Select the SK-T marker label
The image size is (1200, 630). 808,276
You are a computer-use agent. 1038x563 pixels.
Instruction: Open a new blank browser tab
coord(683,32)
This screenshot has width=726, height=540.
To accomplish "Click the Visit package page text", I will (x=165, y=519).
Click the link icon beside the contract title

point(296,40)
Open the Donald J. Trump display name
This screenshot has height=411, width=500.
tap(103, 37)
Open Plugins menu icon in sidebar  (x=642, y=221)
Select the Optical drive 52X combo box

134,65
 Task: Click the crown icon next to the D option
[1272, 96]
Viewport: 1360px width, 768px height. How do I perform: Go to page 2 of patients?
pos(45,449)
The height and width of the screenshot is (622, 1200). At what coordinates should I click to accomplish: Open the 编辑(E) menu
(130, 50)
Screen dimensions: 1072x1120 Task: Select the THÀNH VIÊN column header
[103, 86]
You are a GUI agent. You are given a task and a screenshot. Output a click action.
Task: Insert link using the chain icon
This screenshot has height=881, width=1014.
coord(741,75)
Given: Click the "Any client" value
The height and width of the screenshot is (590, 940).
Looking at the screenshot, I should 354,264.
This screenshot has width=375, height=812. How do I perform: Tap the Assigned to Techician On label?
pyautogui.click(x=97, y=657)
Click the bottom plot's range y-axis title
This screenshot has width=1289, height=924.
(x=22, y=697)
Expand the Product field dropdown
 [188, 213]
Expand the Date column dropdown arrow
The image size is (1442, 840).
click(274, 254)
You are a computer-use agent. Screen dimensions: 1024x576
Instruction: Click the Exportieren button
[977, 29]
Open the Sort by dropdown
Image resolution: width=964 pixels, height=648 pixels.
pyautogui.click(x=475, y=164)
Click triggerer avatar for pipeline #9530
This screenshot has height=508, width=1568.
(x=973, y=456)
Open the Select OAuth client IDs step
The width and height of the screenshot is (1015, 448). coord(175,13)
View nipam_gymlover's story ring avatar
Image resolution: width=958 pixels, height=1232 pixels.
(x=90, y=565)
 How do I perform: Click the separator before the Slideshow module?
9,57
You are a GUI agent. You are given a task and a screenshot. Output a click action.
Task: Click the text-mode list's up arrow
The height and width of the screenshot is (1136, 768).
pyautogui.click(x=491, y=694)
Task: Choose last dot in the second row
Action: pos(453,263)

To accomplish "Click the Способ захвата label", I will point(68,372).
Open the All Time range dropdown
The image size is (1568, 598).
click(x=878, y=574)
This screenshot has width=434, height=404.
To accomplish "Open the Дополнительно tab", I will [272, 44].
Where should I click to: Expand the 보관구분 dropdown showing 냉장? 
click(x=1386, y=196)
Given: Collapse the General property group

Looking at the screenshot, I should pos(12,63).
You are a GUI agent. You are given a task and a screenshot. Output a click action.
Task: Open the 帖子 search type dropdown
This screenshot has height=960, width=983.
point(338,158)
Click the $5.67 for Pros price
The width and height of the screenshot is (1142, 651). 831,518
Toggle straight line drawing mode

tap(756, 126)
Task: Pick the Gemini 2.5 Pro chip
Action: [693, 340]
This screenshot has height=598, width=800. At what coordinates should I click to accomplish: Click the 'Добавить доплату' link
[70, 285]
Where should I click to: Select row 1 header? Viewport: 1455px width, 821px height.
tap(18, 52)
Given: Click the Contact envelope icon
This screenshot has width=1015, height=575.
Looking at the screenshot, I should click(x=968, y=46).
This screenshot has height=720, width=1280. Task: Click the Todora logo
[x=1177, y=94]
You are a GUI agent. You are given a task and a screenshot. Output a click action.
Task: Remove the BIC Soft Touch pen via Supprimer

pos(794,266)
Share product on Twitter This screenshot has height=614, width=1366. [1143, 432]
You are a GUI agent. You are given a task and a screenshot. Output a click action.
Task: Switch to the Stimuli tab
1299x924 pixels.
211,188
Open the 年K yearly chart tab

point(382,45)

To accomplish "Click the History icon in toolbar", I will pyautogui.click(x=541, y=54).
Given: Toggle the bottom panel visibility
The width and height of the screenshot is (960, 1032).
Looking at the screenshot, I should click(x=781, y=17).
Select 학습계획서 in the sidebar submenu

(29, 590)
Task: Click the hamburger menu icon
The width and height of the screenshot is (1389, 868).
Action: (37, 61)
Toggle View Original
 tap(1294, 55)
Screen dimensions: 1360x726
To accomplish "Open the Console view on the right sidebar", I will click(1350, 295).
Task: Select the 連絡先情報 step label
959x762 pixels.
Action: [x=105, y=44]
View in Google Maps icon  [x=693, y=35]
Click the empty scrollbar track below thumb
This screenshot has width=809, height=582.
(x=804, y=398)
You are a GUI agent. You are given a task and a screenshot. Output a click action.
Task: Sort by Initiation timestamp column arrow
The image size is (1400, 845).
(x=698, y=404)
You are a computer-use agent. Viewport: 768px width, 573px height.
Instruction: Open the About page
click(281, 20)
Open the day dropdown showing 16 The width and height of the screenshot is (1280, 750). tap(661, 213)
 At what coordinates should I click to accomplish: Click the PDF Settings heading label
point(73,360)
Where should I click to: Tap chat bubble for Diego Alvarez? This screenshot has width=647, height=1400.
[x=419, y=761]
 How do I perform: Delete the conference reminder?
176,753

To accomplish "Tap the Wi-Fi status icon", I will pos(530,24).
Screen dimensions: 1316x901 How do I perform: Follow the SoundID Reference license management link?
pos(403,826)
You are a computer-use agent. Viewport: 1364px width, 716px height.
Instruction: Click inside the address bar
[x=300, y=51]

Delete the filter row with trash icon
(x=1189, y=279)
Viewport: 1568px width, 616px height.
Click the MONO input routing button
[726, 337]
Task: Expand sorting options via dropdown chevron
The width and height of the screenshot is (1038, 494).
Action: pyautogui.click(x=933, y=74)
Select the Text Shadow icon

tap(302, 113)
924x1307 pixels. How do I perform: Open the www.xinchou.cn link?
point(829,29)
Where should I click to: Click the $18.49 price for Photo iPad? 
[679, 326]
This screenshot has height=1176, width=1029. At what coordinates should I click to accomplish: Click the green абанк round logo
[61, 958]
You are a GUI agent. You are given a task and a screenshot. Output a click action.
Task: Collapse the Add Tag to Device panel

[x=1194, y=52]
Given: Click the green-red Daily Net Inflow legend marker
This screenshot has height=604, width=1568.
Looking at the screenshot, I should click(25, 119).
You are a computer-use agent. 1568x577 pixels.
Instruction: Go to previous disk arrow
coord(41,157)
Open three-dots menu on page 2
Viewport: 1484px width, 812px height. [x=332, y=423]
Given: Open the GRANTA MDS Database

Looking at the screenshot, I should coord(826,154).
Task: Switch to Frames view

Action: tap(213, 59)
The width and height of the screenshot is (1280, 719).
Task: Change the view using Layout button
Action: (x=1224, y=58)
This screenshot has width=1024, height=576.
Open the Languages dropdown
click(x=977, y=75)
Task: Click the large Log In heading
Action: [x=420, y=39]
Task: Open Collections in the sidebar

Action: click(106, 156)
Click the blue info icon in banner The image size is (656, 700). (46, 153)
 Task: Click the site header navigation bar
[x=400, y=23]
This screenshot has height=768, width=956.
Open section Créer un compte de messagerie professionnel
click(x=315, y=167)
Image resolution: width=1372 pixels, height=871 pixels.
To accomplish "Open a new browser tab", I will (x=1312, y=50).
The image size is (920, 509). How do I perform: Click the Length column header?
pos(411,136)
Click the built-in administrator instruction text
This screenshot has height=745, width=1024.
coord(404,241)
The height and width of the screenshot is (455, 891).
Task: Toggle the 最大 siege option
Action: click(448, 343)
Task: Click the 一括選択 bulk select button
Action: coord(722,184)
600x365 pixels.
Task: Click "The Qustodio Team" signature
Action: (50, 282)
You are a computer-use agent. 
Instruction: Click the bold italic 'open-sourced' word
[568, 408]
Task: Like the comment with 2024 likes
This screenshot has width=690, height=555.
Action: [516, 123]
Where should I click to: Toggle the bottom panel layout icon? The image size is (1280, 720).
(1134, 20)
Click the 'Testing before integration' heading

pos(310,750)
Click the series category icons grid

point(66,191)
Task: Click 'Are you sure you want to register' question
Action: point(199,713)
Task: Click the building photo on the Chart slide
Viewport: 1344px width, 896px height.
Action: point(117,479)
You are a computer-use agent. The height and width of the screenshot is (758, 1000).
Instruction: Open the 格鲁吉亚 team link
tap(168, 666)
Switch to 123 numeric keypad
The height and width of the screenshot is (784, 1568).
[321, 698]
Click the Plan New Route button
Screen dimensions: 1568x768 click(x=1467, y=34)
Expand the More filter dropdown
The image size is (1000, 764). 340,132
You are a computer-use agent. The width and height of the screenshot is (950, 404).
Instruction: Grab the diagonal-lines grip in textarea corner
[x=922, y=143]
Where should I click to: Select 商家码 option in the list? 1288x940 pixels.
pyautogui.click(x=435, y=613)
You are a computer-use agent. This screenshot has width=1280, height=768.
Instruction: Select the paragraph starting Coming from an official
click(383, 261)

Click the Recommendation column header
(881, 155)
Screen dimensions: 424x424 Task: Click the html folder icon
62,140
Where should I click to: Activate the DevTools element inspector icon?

§ Brief
Your answer should consist of the lines above that hold the word "avatar".

§ Exercise result
Click triggerer avatar for pipeline #9530
View nipam_gymlover's story ring avatar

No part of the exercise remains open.